***** DATA
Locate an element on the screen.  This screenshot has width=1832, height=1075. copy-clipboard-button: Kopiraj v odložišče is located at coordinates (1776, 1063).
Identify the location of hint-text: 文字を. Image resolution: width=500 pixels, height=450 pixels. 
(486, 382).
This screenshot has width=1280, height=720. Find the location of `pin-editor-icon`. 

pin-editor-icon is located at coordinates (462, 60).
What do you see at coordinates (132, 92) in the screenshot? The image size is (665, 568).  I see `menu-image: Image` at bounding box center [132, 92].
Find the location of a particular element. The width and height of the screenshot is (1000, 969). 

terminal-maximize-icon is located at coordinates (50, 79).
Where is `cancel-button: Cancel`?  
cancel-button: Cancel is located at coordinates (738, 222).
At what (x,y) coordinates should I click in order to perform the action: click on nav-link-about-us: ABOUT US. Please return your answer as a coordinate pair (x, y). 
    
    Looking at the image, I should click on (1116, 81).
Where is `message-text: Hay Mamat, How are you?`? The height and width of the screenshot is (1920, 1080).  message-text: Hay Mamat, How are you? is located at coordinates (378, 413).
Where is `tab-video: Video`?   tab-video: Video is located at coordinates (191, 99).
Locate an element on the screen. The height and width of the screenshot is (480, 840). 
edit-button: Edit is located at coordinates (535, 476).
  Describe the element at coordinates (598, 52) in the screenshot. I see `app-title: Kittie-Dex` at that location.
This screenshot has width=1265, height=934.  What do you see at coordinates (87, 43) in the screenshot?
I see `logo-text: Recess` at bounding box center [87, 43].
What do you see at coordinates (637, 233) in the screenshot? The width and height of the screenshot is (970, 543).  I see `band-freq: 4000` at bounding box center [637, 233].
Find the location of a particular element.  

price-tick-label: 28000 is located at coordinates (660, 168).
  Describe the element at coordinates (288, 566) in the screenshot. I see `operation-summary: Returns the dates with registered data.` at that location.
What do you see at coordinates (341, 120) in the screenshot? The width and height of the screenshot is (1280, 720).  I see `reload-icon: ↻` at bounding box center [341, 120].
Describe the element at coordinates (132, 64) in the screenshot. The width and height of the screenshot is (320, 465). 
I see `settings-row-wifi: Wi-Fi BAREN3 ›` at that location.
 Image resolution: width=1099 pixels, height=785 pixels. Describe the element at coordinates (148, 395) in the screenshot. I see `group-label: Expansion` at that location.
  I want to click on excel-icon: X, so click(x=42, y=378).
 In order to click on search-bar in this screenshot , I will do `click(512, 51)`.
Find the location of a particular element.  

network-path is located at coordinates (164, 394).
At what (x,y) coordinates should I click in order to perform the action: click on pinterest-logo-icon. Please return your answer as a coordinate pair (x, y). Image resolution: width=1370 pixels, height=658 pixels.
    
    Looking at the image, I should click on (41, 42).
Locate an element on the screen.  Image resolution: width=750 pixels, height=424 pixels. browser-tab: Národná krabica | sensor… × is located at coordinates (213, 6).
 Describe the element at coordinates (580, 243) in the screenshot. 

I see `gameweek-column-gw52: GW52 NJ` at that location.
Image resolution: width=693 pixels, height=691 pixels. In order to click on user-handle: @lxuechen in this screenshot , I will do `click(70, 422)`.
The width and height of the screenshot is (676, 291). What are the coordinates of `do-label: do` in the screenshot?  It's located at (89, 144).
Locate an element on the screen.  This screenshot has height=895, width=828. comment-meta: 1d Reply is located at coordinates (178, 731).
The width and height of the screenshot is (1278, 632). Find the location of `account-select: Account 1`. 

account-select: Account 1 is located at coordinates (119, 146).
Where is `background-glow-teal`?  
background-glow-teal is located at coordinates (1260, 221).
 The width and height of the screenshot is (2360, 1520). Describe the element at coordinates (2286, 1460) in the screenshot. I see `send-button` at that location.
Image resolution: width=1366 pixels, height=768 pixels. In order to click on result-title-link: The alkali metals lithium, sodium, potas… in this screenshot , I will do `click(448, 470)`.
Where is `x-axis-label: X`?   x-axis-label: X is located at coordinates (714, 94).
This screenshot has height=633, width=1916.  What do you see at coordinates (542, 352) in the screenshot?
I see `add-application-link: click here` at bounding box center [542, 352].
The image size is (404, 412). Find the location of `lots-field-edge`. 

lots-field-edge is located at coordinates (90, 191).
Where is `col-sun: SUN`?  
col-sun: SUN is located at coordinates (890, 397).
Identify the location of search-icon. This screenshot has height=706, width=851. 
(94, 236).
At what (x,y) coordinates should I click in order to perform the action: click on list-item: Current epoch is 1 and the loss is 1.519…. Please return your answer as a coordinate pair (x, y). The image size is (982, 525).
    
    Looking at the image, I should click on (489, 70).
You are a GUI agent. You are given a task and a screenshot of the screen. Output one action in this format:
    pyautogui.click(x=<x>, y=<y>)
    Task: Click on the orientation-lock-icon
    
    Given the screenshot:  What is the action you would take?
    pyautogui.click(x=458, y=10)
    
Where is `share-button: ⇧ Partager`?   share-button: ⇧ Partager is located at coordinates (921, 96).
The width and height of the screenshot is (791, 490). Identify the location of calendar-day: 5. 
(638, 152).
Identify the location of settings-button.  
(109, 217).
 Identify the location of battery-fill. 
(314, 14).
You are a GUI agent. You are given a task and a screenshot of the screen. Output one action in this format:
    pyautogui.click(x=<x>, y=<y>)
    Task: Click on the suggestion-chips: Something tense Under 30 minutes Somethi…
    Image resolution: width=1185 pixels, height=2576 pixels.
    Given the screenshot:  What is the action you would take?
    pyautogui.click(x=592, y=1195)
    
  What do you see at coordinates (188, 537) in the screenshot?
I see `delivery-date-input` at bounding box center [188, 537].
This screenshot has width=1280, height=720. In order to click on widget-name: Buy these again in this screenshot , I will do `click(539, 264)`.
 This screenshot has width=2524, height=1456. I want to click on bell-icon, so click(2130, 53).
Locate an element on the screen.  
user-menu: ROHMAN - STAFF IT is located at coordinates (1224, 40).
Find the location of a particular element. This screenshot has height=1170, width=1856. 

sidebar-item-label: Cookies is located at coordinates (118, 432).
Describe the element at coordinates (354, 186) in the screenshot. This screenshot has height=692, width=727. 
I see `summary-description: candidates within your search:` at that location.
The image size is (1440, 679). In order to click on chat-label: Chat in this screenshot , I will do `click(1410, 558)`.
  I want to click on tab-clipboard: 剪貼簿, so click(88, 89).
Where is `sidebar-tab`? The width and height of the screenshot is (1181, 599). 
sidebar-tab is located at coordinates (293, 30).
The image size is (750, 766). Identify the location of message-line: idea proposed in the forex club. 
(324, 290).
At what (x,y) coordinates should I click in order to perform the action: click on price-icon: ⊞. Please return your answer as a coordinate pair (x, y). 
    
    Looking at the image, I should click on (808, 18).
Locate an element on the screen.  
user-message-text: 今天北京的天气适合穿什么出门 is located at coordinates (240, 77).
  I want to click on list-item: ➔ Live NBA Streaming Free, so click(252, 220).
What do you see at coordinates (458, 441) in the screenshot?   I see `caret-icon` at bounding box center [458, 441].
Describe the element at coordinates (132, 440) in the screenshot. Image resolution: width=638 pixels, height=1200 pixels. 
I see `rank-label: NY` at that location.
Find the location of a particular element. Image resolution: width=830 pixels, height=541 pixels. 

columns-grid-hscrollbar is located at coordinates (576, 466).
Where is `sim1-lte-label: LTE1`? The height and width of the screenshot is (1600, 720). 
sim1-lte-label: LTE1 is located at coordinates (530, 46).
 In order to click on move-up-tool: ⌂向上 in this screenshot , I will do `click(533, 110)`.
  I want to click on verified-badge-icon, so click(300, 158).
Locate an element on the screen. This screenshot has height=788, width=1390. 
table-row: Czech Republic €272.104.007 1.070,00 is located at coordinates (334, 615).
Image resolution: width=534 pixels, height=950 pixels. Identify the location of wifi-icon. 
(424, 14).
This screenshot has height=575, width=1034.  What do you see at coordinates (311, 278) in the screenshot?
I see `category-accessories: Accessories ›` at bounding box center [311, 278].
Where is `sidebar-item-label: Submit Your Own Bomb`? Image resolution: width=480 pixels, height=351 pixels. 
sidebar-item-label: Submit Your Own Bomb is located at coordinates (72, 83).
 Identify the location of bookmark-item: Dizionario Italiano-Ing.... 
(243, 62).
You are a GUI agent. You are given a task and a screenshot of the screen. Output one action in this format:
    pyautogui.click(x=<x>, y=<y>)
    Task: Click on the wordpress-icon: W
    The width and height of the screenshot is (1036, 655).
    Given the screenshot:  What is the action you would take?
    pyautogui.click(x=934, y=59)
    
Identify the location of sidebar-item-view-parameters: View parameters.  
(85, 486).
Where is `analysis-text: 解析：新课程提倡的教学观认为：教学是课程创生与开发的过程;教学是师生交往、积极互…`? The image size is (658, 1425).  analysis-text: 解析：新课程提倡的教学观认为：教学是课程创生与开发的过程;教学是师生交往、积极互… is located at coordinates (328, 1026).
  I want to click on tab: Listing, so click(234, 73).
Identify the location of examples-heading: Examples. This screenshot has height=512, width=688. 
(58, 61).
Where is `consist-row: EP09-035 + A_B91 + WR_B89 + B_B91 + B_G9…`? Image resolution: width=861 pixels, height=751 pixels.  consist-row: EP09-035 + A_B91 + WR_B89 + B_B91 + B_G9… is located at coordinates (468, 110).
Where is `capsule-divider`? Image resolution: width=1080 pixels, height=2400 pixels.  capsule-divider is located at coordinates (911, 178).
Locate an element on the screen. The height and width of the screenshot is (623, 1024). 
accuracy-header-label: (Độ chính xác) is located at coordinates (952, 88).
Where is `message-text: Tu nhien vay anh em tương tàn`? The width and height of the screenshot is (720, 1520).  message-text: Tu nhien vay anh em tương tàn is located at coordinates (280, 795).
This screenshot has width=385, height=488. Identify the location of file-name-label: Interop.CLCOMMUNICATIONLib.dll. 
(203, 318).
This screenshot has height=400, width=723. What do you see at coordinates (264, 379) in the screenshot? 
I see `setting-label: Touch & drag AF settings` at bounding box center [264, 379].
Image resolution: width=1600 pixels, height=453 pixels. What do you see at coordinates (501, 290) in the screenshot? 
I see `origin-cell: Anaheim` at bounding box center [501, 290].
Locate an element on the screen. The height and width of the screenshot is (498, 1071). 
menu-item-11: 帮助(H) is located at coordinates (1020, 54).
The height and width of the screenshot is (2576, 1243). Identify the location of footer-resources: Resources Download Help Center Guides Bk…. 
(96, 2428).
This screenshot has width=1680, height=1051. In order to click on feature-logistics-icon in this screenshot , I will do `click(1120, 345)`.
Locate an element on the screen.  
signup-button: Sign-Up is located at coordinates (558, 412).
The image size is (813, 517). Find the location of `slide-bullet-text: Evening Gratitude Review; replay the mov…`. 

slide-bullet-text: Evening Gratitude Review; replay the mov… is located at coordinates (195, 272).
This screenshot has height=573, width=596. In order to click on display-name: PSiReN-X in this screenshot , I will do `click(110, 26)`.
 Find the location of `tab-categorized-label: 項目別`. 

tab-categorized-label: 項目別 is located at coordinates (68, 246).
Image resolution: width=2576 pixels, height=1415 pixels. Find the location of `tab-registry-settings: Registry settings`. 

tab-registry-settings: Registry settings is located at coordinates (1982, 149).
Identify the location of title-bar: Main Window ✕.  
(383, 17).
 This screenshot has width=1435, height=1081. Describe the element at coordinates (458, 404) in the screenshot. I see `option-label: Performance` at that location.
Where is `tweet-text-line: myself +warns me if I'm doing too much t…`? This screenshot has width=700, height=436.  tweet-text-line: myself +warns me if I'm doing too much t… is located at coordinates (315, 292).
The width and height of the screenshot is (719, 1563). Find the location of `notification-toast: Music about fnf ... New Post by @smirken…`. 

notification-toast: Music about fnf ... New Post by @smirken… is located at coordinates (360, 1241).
**********
YOUR ASSIGNMENT>
Reproduce the listing verbatim, starting at the line containing "coordinates (178, 731)." and ending after the line containing "Image resolution: width=1366".

RESULT OF THIS TASK>
Locate an element on the screen.  This screenshot has height=895, width=828. comment-meta: 1d Reply is located at coordinates (178, 731).
The width and height of the screenshot is (1278, 632). Find the location of `account-select: Account 1`. 

account-select: Account 1 is located at coordinates (119, 146).
Where is `background-glow-teal`?  
background-glow-teal is located at coordinates (1260, 221).
 The width and height of the screenshot is (2360, 1520). Describe the element at coordinates (2286, 1460) in the screenshot. I see `send-button` at that location.
Image resolution: width=1366 pixels, height=768 pixels. In order to click on result-title-link: The alkali metals lithium, sodium, potas… in this screenshot , I will do `click(448, 470)`.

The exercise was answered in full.